扫描依次匹配正则表达式的字符串,因此正则表达式可以假设其开始匹配点是字段的开头。我们构造正则表达式,以便它可以匹配没有内部引号的平衡引用字段(QUOTED)非逗号字符串(UNQUOTED) .当任一替代字段表示匹配时,它后面必须跟一个分隔符,分隔符可以是逗号或字符串结尾 (SEP)

因为 UNQUOTED 可以匹配分隔符之前的零长度字段,所以扫描总是匹配末尾的空字段,我们用 [0...-1]。扫描产生一个元组数组;每个元组都是捕获组的数组,所以我们映射每个元素,使用matches[0] || 选择捕获的替代项匹配[1]

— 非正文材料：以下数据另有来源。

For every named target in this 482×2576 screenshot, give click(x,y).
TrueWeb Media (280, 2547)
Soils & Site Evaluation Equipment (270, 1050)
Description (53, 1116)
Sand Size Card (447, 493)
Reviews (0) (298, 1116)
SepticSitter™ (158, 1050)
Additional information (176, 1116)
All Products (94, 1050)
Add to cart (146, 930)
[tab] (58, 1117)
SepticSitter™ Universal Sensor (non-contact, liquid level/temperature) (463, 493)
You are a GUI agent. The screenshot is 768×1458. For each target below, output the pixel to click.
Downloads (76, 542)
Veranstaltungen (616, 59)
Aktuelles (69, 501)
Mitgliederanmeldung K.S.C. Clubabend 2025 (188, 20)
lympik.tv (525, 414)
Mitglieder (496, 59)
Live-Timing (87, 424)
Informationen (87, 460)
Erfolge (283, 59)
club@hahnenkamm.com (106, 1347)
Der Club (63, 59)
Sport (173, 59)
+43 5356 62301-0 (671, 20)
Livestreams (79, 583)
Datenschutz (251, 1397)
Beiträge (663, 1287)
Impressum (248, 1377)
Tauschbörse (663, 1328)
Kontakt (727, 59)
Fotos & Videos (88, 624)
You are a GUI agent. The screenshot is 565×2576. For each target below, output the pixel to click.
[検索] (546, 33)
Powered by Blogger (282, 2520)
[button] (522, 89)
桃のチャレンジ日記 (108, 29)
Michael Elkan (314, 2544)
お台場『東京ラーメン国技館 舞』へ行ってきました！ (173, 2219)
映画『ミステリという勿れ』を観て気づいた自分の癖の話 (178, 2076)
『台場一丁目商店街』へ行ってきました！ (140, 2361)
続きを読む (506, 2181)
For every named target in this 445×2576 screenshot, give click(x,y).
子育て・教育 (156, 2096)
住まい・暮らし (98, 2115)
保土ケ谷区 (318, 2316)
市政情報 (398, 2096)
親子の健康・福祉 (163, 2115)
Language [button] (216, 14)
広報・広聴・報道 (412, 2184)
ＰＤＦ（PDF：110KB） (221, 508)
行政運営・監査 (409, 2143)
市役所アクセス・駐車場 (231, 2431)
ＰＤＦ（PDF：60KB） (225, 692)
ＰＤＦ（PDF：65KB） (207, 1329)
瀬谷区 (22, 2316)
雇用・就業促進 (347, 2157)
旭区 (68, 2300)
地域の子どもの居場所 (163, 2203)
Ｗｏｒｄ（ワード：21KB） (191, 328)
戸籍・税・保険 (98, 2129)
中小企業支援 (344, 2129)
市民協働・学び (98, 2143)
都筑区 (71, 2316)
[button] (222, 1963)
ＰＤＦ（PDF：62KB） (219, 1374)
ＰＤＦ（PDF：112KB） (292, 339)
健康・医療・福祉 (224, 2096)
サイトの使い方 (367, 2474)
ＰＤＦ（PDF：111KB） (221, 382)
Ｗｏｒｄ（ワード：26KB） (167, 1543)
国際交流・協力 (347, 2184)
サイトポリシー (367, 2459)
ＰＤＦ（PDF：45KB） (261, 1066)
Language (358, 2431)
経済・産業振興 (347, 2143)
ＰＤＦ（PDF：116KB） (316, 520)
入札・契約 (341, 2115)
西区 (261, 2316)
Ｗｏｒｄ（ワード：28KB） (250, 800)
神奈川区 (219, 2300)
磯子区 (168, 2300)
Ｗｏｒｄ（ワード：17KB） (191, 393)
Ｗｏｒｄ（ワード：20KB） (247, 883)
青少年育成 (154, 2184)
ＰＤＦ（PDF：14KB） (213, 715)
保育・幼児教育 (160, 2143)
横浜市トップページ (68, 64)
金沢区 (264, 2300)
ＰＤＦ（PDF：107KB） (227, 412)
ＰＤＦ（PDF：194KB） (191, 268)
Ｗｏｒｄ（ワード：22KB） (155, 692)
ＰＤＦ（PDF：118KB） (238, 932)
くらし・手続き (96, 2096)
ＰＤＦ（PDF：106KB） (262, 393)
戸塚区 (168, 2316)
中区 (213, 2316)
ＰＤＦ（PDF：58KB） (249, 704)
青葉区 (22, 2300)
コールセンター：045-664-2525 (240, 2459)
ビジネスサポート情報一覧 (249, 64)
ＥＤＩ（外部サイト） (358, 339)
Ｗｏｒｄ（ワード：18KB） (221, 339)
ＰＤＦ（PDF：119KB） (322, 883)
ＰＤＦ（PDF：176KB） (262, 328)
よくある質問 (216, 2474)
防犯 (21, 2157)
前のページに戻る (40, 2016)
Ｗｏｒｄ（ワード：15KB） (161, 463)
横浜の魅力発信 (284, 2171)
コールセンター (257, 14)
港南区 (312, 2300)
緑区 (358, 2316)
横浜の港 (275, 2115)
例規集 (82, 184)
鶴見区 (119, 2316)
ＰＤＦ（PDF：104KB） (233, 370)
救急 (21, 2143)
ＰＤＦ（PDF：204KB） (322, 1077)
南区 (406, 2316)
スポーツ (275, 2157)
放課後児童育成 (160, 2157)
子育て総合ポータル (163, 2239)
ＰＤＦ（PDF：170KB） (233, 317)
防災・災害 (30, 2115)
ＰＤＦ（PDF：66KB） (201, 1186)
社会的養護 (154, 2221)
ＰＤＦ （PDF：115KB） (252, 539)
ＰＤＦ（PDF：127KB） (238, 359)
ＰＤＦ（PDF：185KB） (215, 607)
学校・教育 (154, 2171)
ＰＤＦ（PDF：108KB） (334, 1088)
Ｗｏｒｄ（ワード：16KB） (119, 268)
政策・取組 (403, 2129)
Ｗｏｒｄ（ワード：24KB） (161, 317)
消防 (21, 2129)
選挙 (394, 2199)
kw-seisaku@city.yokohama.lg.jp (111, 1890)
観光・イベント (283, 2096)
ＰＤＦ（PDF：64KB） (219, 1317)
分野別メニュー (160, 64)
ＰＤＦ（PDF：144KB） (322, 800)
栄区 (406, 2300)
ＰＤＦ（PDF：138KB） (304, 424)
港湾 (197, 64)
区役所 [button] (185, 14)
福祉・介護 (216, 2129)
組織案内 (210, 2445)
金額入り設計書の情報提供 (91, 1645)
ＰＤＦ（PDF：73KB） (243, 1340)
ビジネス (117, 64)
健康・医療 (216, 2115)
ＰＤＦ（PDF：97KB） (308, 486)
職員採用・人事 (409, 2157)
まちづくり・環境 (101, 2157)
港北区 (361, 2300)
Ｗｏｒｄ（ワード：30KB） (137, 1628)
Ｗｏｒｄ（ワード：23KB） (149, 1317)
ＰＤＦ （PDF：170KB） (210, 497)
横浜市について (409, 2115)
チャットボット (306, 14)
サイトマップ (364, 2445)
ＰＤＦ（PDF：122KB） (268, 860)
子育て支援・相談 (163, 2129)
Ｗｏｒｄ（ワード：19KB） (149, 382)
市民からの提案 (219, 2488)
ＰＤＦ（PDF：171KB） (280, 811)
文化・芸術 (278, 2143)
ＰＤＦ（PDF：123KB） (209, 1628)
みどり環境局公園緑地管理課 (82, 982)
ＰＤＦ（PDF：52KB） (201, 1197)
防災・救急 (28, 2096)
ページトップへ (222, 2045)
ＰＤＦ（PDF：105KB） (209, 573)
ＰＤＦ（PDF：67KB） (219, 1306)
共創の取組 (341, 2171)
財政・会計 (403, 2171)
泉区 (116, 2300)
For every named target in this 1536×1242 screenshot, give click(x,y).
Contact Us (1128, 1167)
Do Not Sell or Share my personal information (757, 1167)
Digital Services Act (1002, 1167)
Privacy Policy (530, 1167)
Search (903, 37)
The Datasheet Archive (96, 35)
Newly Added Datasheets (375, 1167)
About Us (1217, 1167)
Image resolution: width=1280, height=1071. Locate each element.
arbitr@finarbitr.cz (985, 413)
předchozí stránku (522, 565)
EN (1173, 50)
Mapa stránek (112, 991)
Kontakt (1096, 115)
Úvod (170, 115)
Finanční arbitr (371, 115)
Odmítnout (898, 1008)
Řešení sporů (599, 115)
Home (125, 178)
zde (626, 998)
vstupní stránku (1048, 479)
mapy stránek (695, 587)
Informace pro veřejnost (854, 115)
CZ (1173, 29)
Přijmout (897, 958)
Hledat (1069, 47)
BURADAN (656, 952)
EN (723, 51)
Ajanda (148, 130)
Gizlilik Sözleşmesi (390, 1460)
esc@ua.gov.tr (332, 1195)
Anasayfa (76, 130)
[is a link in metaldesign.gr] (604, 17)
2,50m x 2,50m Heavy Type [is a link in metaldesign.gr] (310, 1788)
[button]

您的示例行都没有显示包含逗号和引号的字段——我不知道它在法律上是如何表示的,而且这段代码可能无法正确识别这样的字段。

SEP = /(?:,|\Z)/
QUOTED = /"([^"]*)"/
UNQUOTED = /([^,]*)/

FIELD = /(?:#{QUOTED}|#{UNQUOTED})#{SEP}/

def ugly_parse line
line.scan(FIELD)[0...-1].map{ |matches| matches[0] || matches[1] }
end

lines.each do |l|
puts l
puts ugly_parse(l).inspect
puts
end

# Electrical,197135021E,"SERVICE, OUTLETS",1997-05-15 00:00:00
# ["Electrical", "197135021E", "SERVICE, OUTLETS", "1997-05-15 00:00:00"]
#
# Plumbing,196222006P,REPLACE LEAD WATER SERVICE W/1" COPPER,1996-08-09 00:00:00
# ["Plumbing", "196222006P", "REPLACE LEAD WATER SERVICE W/1\" COPPER", "1996-08-09 00:00:00"]
#
# Construction,197133031B,"MORGAN SHOES" ALT,1997-05-13 00:00:00
# ["Construction", "197133031B", "MORGAN SHOES\" ALT", "1997-05-13 00:00:00"]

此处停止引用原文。